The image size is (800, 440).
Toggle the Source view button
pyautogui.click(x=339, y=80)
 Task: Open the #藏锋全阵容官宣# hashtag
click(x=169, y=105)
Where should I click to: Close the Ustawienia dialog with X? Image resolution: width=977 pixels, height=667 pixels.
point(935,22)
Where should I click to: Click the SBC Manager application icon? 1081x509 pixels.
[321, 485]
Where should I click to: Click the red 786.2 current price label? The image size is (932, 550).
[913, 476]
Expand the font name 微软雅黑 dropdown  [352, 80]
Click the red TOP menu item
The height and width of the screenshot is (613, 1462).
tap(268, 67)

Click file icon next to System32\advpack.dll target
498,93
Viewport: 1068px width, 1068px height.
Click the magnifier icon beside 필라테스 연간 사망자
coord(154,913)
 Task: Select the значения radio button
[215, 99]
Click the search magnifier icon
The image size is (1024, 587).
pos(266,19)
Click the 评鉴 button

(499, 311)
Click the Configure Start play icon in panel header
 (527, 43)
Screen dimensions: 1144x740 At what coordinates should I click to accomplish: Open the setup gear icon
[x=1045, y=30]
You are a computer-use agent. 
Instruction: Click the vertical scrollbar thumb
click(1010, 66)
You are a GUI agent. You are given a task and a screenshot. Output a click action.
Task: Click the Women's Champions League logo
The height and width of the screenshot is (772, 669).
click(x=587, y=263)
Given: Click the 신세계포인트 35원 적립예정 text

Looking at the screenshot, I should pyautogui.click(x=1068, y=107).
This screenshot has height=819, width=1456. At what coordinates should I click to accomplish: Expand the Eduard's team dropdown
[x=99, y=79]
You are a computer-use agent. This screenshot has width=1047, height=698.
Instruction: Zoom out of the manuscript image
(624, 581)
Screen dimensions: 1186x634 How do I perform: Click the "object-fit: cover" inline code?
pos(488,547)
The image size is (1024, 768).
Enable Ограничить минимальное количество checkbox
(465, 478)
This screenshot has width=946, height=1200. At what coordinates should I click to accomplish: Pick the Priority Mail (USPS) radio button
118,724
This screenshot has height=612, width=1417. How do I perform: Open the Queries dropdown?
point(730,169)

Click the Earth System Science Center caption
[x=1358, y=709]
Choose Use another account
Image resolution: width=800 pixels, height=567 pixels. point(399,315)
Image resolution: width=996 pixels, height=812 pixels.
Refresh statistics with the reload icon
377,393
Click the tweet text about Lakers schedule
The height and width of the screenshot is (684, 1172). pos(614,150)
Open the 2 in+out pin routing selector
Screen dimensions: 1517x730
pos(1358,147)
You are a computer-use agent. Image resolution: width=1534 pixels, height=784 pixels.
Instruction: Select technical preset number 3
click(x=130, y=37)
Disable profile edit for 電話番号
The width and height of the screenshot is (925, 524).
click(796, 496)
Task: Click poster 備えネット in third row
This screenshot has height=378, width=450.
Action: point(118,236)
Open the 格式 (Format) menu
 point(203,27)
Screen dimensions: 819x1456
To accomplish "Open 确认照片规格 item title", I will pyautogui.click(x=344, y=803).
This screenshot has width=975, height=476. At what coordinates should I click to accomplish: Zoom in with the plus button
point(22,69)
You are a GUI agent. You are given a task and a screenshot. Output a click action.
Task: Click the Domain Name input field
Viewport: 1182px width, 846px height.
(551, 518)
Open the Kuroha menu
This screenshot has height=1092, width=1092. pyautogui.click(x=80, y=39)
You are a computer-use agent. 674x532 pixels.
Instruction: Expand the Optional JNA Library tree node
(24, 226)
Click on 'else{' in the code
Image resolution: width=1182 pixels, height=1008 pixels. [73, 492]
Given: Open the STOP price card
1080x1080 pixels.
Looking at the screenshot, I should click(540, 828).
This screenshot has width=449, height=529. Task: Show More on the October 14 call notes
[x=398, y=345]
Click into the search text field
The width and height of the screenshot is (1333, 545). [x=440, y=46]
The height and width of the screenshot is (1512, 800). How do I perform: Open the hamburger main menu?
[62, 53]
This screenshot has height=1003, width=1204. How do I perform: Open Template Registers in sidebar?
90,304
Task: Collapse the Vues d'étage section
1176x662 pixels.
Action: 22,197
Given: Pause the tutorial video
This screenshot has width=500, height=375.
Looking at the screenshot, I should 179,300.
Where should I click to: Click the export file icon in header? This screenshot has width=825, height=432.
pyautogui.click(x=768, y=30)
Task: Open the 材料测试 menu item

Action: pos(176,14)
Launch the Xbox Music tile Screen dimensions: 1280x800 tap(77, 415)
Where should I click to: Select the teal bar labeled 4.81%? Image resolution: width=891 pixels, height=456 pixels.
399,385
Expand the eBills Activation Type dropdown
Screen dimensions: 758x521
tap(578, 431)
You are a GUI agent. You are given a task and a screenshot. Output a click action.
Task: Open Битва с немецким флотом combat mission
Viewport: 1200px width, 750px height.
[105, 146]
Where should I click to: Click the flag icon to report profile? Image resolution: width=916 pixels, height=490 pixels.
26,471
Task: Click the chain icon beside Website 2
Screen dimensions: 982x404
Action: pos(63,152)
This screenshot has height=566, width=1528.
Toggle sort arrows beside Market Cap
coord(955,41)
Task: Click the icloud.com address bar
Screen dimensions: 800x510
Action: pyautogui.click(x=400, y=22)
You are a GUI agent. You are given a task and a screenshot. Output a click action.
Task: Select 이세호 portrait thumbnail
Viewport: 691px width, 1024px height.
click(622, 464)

※

* _WORK REQUEST_:
From the first line through the last, repeat the entries exactly.

* _SOLUTION_:
The image size is (800, 440).
Toggle the Source view button
pyautogui.click(x=339, y=80)
 Task: Open the #藏锋全阵容官宣# hashtag
click(x=169, y=105)
Where should I click to: Close the Ustawienia dialog with X? Image resolution: width=977 pixels, height=667 pixels.
point(935,22)
Where should I click to: Click the SBC Manager application icon? 1081x509 pixels.
[321, 485]
Where should I click to: Click the red 786.2 current price label? The image size is (932, 550).
[913, 476]
Expand the font name 微软雅黑 dropdown  [352, 80]
Click the red TOP menu item
The height and width of the screenshot is (613, 1462).
tap(268, 67)

Click file icon next to System32\advpack.dll target
498,93
Viewport: 1068px width, 1068px height.
Click the magnifier icon beside 필라테스 연간 사망자
coord(154,913)
 Task: Select the значения radio button
[215, 99]
Click the search magnifier icon
The image size is (1024, 587).
pos(266,19)
Click the 评鉴 button

(499, 311)
Click the Configure Start play icon in panel header
 (527, 43)
Screen dimensions: 1144x740 At what coordinates should I click to accomplish: Open the setup gear icon
[x=1045, y=30]
You are a computer-use agent. 
Instruction: Click the vertical scrollbar thumb
click(1010, 66)
You are a GUI agent. You are given a task and a screenshot. Output a click action.
Task: Click the Women's Champions League logo
The height and width of the screenshot is (772, 669).
click(x=587, y=263)
Given: Click the 신세계포인트 35원 적립예정 text

Looking at the screenshot, I should pyautogui.click(x=1068, y=107).
This screenshot has height=819, width=1456. At what coordinates should I click to accomplish: Expand the Eduard's team dropdown
[x=99, y=79]
You are a computer-use agent. This screenshot has width=1047, height=698.
Instruction: Zoom out of the manuscript image
(624, 581)
Screen dimensions: 1186x634 How do I perform: Click the "object-fit: cover" inline code?
pos(488,547)
The image size is (1024, 768).
Enable Ограничить минимальное количество checkbox
(465, 478)
This screenshot has width=946, height=1200. At what coordinates should I click to accomplish: Pick the Priority Mail (USPS) radio button
118,724
This screenshot has height=612, width=1417. How do I perform: Open the Queries dropdown?
point(730,169)

Click the Earth System Science Center caption
[x=1358, y=709]
Choose Use another account
Image resolution: width=800 pixels, height=567 pixels. point(399,315)
Image resolution: width=996 pixels, height=812 pixels.
Refresh statistics with the reload icon
377,393
Click the tweet text about Lakers schedule
The height and width of the screenshot is (684, 1172). pos(614,150)
Open the 2 in+out pin routing selector
Screen dimensions: 1517x730
pos(1358,147)
You are a computer-use agent. Image resolution: width=1534 pixels, height=784 pixels.
Instruction: Select technical preset number 3
click(x=130, y=37)
Disable profile edit for 電話番号
The width and height of the screenshot is (925, 524).
click(796, 496)
Task: Click poster 備えネット in third row
This screenshot has height=378, width=450.
Action: point(118,236)
Open the 格式 (Format) menu
 point(203,27)
Screen dimensions: 819x1456
To accomplish "Open 确认照片规格 item title", I will pyautogui.click(x=344, y=803).
This screenshot has width=975, height=476. At what coordinates should I click to accomplish: Zoom in with the plus button
point(22,69)
You are a GUI agent. You are given a task and a screenshot. Output a click action.
Task: Click the Domain Name input field
Viewport: 1182px width, 846px height.
(551, 518)
Open the Kuroha menu
This screenshot has height=1092, width=1092. pyautogui.click(x=80, y=39)
You are a computer-use agent. 674x532 pixels.
Instruction: Expand the Optional JNA Library tree node
(24, 226)
Click on 'else{' in the code
Image resolution: width=1182 pixels, height=1008 pixels. [73, 492]
Given: Open the STOP price card
1080x1080 pixels.
Looking at the screenshot, I should click(540, 828).
This screenshot has width=449, height=529. Task: Show More on the October 14 call notes
[x=398, y=345]
Click into the search text field
The width and height of the screenshot is (1333, 545). [x=440, y=46]
The height and width of the screenshot is (1512, 800). How do I perform: Open the hamburger main menu?
[62, 53]
This screenshot has height=1003, width=1204. How do I perform: Open Template Registers in sidebar?
90,304
Task: Collapse the Vues d'étage section
1176x662 pixels.
Action: 22,197
Given: Pause the tutorial video
This screenshot has width=500, height=375.
Looking at the screenshot, I should 179,300.
Where should I click to: Click the export file icon in header? This screenshot has width=825, height=432.
pyautogui.click(x=768, y=30)
Task: Open the 材料测试 menu item

Action: pos(176,14)
Launch the Xbox Music tile Screen dimensions: 1280x800 tap(77, 415)
Where should I click to: Select the teal bar labeled 4.81%? Image resolution: width=891 pixels, height=456 pixels.
399,385
Expand the eBills Activation Type dropdown
Screen dimensions: 758x521
tap(578, 431)
You are a GUI agent. You are given a task and a screenshot. Output a click action.
Task: Open Битва с немецким флотом combat mission
Viewport: 1200px width, 750px height.
[105, 146]
Where should I click to: Click the flag icon to report profile? Image resolution: width=916 pixels, height=490 pixels.
26,471
Task: Click the chain icon beside Website 2
Screen dimensions: 982x404
Action: pos(63,152)
This screenshot has height=566, width=1528.
Toggle sort arrows beside Market Cap
coord(955,41)
Task: Click the icloud.com address bar
Screen dimensions: 800x510
Action: pyautogui.click(x=400, y=22)
You are a GUI agent. You are given a task and a screenshot. Output a click action.
Task: Select 이세호 portrait thumbnail
Viewport: 691px width, 1024px height.
click(622, 464)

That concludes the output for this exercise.